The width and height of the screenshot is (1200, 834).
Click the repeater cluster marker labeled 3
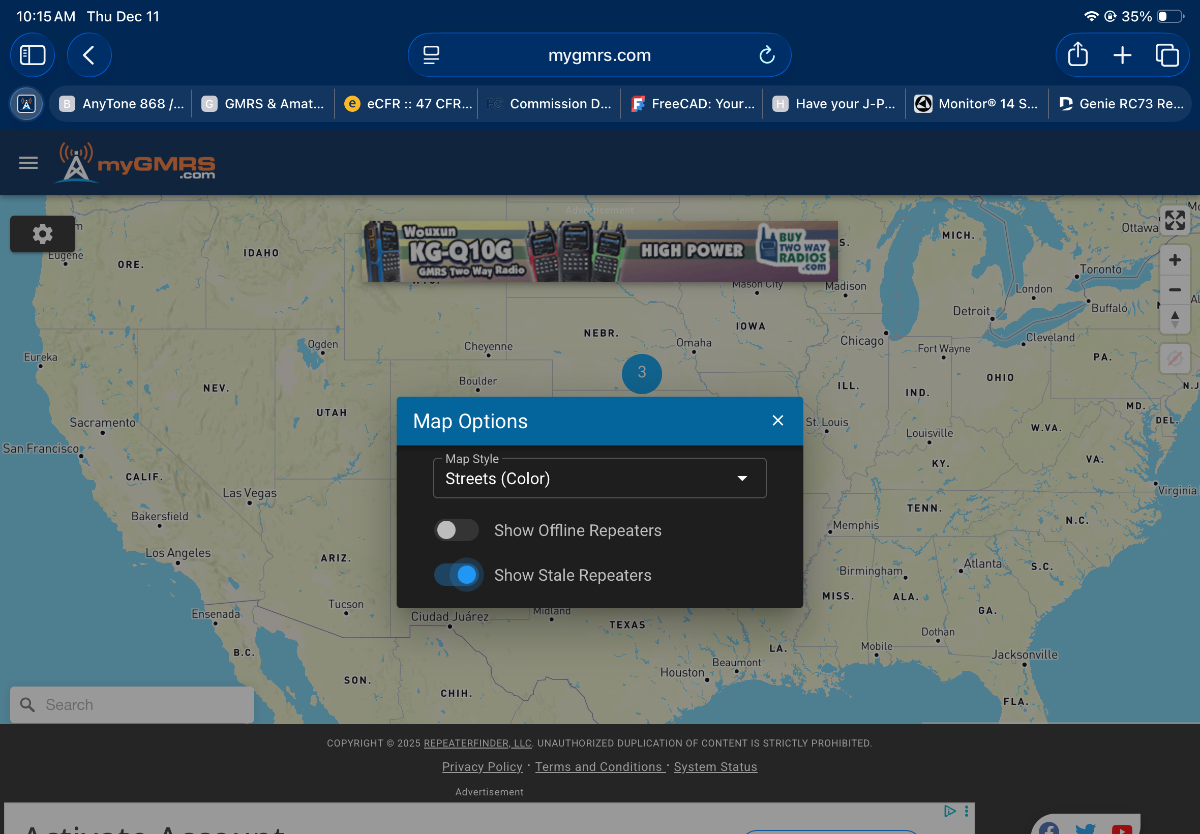click(x=642, y=373)
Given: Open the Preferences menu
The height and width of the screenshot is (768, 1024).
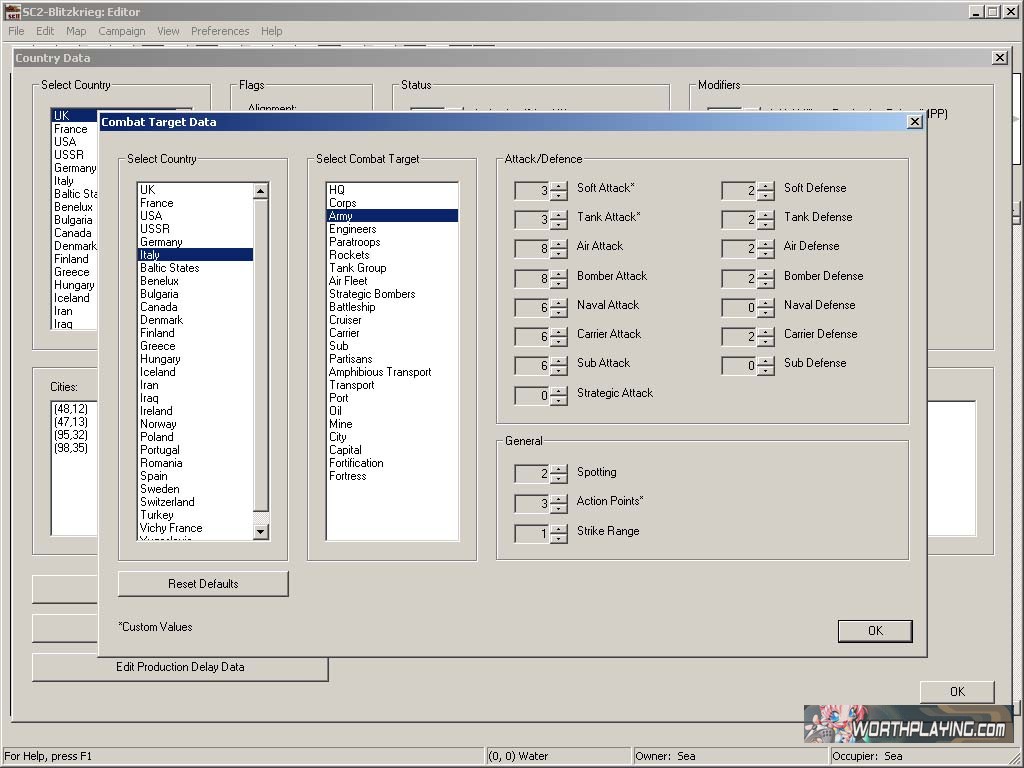Looking at the screenshot, I should click(220, 31).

◆ **Exercise prompt**
Take the preceding listing and transcribe it exactly, skipping the pictures.

◆ **Answer box**
The width and height of the screenshot is (1200, 834).
Click the repeater cluster marker labeled 3
click(x=642, y=373)
Given: Open the Preferences menu
The height and width of the screenshot is (768, 1024).
Looking at the screenshot, I should click(220, 31).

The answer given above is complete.